ABOUT THIS EXERCISE => Below is a listing. Set down exactly the lines from the one containing "Task: Open more options for first RAND result" through the one containing "Image resolution: width=378", both ends included, and leave out the rest.

──────────────────────────────

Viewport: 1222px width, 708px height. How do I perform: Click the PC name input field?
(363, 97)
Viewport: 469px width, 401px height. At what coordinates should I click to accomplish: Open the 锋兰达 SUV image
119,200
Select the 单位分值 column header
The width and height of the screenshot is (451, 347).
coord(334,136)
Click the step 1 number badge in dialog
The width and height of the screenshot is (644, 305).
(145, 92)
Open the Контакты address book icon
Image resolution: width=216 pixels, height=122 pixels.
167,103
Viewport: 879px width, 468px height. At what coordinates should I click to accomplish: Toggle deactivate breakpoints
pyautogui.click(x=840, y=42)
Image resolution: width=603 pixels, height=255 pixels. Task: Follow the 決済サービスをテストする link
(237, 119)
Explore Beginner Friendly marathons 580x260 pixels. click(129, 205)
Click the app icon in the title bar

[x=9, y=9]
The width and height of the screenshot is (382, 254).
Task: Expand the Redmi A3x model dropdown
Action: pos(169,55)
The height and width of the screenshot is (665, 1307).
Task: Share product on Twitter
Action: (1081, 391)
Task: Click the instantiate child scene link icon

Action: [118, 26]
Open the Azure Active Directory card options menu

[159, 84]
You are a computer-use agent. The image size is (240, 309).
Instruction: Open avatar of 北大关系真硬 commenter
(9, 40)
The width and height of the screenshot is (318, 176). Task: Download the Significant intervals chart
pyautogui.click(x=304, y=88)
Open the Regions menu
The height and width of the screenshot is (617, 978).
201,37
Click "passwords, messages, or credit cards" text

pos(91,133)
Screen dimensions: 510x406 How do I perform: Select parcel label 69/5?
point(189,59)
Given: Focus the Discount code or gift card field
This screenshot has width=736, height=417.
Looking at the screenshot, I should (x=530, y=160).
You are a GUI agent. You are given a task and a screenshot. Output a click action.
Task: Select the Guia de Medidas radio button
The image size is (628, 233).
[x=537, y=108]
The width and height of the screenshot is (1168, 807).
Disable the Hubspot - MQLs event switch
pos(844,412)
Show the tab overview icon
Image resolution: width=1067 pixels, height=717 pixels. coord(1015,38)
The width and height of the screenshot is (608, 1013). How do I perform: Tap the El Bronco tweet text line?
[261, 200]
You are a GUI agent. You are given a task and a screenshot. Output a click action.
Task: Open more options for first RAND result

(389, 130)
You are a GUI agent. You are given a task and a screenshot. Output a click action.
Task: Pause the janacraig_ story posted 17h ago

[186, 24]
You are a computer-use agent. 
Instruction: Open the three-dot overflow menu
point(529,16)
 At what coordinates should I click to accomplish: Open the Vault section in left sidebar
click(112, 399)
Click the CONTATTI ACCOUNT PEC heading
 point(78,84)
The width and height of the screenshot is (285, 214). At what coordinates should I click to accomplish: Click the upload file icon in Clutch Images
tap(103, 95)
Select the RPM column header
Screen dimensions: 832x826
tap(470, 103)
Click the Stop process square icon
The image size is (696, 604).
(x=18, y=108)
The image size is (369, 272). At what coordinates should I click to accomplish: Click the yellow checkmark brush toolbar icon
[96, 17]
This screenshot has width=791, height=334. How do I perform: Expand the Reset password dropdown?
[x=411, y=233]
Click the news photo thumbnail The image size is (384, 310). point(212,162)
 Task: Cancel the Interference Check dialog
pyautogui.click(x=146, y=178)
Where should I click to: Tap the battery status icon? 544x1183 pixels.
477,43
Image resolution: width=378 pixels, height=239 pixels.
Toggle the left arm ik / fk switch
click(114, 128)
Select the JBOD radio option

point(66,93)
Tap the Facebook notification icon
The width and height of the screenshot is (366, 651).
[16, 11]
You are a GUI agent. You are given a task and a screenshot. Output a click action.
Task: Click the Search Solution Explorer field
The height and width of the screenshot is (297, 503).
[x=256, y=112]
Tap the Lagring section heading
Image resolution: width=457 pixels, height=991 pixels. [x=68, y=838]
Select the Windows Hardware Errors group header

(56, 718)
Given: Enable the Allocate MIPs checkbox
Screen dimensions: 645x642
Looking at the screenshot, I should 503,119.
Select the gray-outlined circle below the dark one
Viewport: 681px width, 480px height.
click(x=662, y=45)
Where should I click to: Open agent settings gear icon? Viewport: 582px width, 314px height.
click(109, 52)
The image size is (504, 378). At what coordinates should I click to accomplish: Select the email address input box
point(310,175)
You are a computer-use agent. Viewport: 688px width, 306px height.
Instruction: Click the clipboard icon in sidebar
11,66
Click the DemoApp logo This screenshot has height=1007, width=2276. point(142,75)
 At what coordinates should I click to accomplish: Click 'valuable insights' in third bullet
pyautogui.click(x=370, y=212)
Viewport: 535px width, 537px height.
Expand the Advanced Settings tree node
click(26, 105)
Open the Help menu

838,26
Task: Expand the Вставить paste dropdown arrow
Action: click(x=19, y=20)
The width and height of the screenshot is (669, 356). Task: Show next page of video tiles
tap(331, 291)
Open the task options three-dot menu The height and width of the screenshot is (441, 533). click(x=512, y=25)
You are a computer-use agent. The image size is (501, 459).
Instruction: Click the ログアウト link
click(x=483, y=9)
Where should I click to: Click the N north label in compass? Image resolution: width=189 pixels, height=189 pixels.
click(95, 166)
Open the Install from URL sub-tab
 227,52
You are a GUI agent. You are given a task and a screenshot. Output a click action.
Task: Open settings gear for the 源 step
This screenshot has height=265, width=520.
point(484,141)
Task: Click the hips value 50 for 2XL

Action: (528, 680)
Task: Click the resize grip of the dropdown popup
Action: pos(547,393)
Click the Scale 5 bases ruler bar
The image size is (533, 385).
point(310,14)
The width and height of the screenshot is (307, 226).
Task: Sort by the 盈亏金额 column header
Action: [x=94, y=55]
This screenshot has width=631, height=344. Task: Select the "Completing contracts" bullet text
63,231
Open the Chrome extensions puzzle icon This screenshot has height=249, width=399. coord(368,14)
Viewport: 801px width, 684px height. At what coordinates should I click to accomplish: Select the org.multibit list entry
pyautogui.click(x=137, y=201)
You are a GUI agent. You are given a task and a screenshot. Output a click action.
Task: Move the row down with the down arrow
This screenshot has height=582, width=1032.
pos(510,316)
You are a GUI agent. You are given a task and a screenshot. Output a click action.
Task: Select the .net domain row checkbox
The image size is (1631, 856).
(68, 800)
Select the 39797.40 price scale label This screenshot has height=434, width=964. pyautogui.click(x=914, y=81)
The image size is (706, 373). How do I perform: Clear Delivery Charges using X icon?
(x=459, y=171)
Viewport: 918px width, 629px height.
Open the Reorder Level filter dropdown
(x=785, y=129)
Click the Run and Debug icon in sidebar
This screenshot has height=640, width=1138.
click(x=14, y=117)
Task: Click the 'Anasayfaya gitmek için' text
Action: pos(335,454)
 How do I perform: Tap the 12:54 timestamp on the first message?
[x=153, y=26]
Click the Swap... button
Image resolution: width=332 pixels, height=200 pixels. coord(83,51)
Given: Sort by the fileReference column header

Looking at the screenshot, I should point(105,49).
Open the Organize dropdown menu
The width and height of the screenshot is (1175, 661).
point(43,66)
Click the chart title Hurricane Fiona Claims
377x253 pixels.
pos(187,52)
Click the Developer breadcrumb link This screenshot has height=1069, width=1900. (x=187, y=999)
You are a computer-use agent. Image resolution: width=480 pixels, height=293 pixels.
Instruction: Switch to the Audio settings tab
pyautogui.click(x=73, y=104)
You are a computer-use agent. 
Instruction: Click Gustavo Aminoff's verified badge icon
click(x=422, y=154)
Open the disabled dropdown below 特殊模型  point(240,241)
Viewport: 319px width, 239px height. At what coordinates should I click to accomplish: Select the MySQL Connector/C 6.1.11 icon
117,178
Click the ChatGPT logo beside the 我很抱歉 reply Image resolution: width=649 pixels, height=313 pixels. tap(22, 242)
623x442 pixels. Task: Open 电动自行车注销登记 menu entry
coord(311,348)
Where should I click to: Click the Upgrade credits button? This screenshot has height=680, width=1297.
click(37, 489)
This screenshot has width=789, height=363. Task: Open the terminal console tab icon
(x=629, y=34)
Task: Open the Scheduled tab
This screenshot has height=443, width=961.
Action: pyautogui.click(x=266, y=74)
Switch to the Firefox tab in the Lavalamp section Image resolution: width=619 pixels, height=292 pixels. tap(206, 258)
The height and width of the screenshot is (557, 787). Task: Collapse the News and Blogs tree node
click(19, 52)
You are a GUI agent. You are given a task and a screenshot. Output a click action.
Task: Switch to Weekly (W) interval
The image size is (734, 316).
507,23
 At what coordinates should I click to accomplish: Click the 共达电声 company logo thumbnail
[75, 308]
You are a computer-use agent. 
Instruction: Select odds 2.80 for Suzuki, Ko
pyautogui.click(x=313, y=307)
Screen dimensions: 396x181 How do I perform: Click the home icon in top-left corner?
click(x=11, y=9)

──────────────────────────────

RESPONSE =>
Task: Open more options for first RAND result

(389, 130)
You are a GUI agent. You are given a task and a screenshot. Output a click action.
Task: Pause the janacraig_ story posted 17h ago

[186, 24]
You are a computer-use agent. 
Instruction: Open the three-dot overflow menu
point(529,16)
 At what coordinates should I click to accomplish: Open the Vault section in left sidebar
click(112, 399)
Click the CONTATTI ACCOUNT PEC heading
 point(78,84)
The width and height of the screenshot is (285, 214). At what coordinates should I click to accomplish: Click the upload file icon in Clutch Images
tap(103, 95)
Select the RPM column header
Screen dimensions: 832x826
tap(470, 103)
Click the Stop process square icon
The image size is (696, 604).
(x=18, y=108)
The image size is (369, 272). At what coordinates should I click to accomplish: Click the yellow checkmark brush toolbar icon
[96, 17]
This screenshot has width=791, height=334. How do I perform: Expand the Reset password dropdown?
[x=411, y=233]
Click the news photo thumbnail The image size is (384, 310). point(212,162)
 Task: Cancel the Interference Check dialog
pyautogui.click(x=146, y=178)
Where should I click to: Tap the battery status icon? 544x1183 pixels.
477,43
Image resolution: width=378 pixels, height=239 pixels.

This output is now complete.